イオアンはダヴィを見ると、答えるのを躊躇ためらった。

「ここで話すのは……どうかと思う」


「あの……」

とダヴィが申し出た。

「もし探しているのが、ゲインという少年のことでしたら、俺も聞いています。〈アクィアの堕天使〉の手伝いをしてたので」


「そうか、君はゲインのことを……」

とイオアンが訊き出そうとすると、バルバドスが嬉しそうに身を乗り出した。

「おお、〈アクィアの堕天使〉か! どんな女だ?」


「どんな女かと言われても……」

「美人か?」

「どうなんでしょう。
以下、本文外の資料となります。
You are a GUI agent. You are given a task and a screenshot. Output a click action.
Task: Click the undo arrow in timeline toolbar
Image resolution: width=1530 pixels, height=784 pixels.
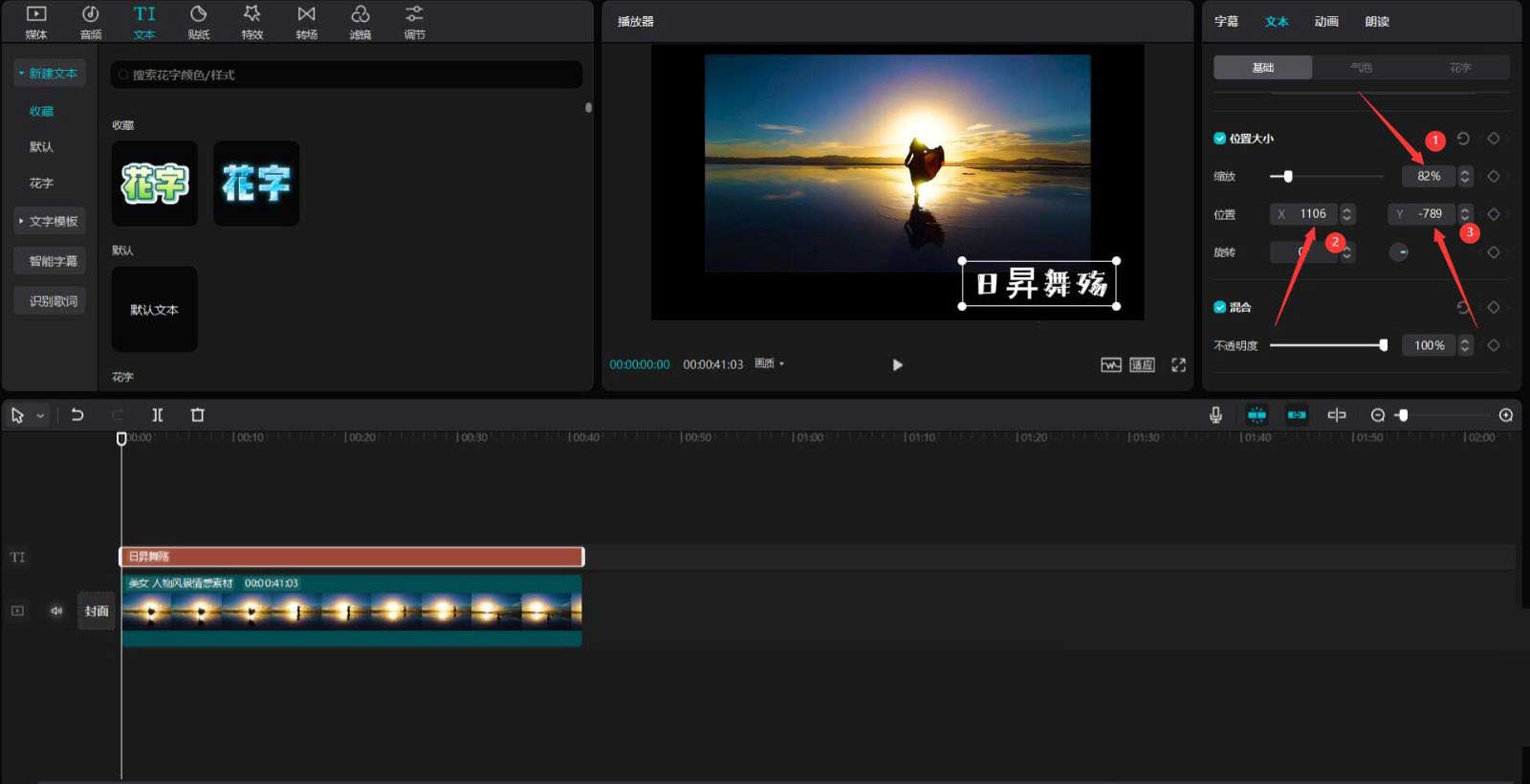(77, 415)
ドワーフの美人の基準が、俺にはよく分からないので……」

「ドワーフなのか!」

「ええ。アクィア生まれだと聞いています」

「仕事はできる女か?」

「そうだと思います。ちょっと、いい加減なところもありますけど」

「ふむ。いちど会ってみたいものだな」


「その女の話は、もういいだろう」

とイオアンが話を戻した。

「ダヴィが、少年の捜索を手伝ったときのことを教えてくれ。まずゲインが、この町にいるというのは確かな情報なのか?」


「そこまでは〈堕天使〉さんが調べてました。モンサルゲントの鉱山に入っていく、それらしい二人組を門番が見ています」


「二人組?」

とバルバドスが訊いた。

「ゲインという少年は、ひとりじゃなかったということか? 連れがいたわけか」


「ええ、処刑人です」

「連れが処刑人! いったいどういうことだ?」


「そのことは、すでにここに書いてある」

とイオアンが密書を掲げた。

「私は、この密書に書かれていないことを知りたいんだ。ふたりが鉱山に入ったのはいつ頃になる?」


「二週間ほど前です」

「何のために、鉱山なんかに?」


「分かりません。〈堕天使〉さんも掴んでいなかったと思います。もしかしたら護衛の仕事かもしれません。モンサルゲントの鉱山では多いので」


「なるほど、この町でやたら冒険者を見かけるのはそのせいか……だが、二週間前だと、もう鉱山を出たかもしれないな」


「かもしれませんが、出たという話もないようです」

「その門番には会えるのか?」

「残念ながら数日前に、女の門番に代わってしまいました。〈堕天使〉さんが原因かもしれません」

「それはなぜだ?」


「最初の門番は、酒にだらしのない男で、〈堕天使〉さんは酒場に誘ったり、色仕掛けで情報を聞き出そうとしてました。それが新しい門番に代わってから、逆に捕まるかもしれないと、俺に仕事を押しつけていなくなったので……」


「当局に、ばれそうになったか……?」

とイオアンは首を傾げた。

「それで、いま〈堕天使〉がどこにいるか、君は知っているのか?」


「公爵領に戻ったんじゃないんですか? 俺のほうが教えてほしいぐらいです」


「密書に書いてないのか?」とバルバドスが訊いた。


「ここには書かれていない」

とイオアンが答えた。

「〈堕天使〉がいる前提で、私が任務を引き継ぐことになっている。密書が書かれた時点では、上手くやっていたんだ。だとしたら理解に苦しむのは……どうして私なんかを要請したのかだ」


イオアンは考えながら、密書の入った封筒を指でトントンと叩いた。